La particularité de cet « idéal du moi » réside en outre dans son étroite corrélation avec le surmoi, instance interdictrice, autoritaire, sinon tyrannique. L’être humain en recherche de ce soutien psychiquement structurant l’explique parfois par « le besoin que quelque chose se passe dans le réel » : besoin d’ordre imposé de l’extérieur face à son propre « vécu désordonné » et besoin de justice à même de le rétablir dans « son bon droit », accompagnent ce passage.

Outre le recours, défense de type maniaque, aux rituels initiatiques –le cérémonial d’intégration–  ou sacrificiels –l’assassinat collégial ou l’attentat suicidaire–  qui la sous-tendent, cette aspiration à l’organisation stricto sensu comprend, en relation avec l’autorité surmoïque, un besoin de punition : besoin décliné par d’autres analystes, en termes « d’expiation », de « réparation » et de « pardon »[2. Guy Rosolato, Le sacrifice, Repères psychanalytiques, PUF, 1987.]. À ce titre, la perspective de mourir, tout comme celle d’être stigmatisé ou honni, loin de briser l’élan, galvanisent ce franchissement : elles en constituent même la principale articulation inconsciente. Si certains criminels ne passent à l’acte que pour mieux donner corps à leur sentiment de culpabilité, l’acte d’engagement pour le djihad et ses accomplissements subséquents ont aussi lieu pour que « la pulsion elle-même trouve sa limite »[3. Jean Laplanche, « Réparation et rétributions pénales », Le Primat de l’autre en psychanalyse, Champs Flammarion n° 390, 1997, p. 173.]. Il est donc vain de croire qu’une action préventive insistant rationnellement sur ces deux éléments serait à même de toucher et d’éveiller la conscience de ceux ou de celles qui l’adoptent.

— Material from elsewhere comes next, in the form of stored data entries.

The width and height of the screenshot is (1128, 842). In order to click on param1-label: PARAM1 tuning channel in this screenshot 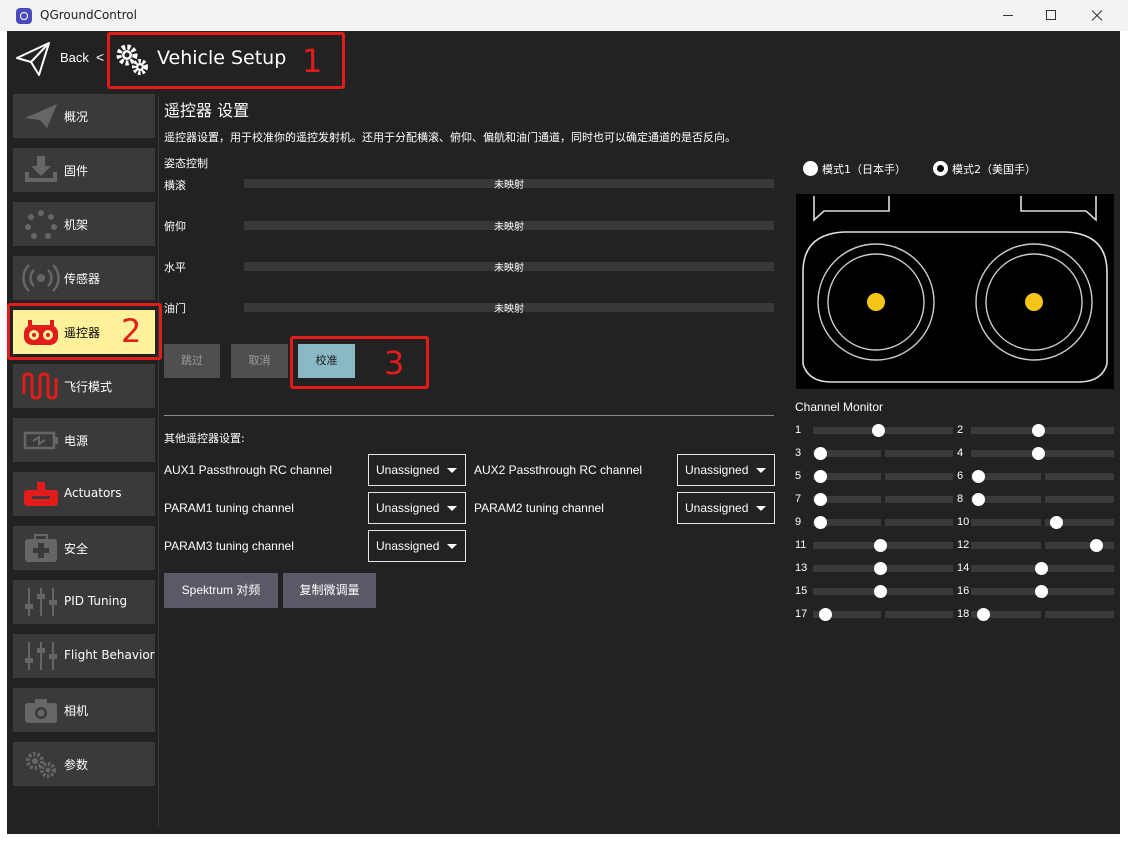, I will do `click(229, 508)`.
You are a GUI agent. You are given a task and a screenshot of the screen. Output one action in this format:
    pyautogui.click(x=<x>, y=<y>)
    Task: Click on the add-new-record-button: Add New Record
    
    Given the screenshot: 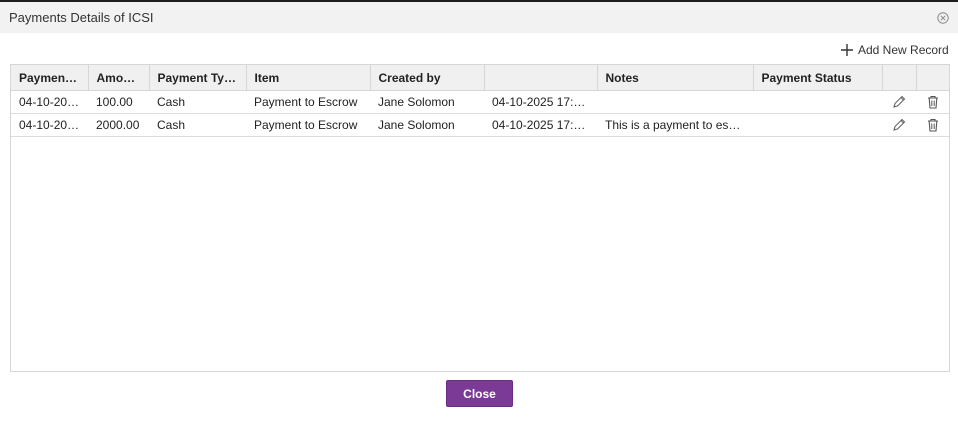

Nous retrouvons in fine les principaux mécanismes décrits par Freud dans sa Psychologie des foules et analyse du moi[4. Œuvres complètes, tome XVI, Paris, PUF, 1995, pp.1-84.] : en premier lieu, « l’évanouissement de la personnalité consciente » et la prédominance de la personnalité inconsciente où le « moi individuel » s’abolit au profit du « moi collectif ». Le changement de nom consacre cette mutation identitaire et enregistre la nouvelle appartenance. L’orientation, ensuite, par « voie de suggestion » et la « contagion des sentiments et des idées » dans le même sens. Et ce, au moyen de l’affect idéologique ou religieux, une « force permettant à la foule de garder sa consistance ». La tendance à transformer immédiatement en actions les idées suggérées car la mise en acte, par surcroît médiatisée, renforce le sentiment de puissance invincible de l’individu en foule : elle fait disparaître ses inhibitions au profit d’une résurgence de ses pulsions destructrices et archaïques. Et Freud de rappeler : « l’individu, seul, se sent incomplet ».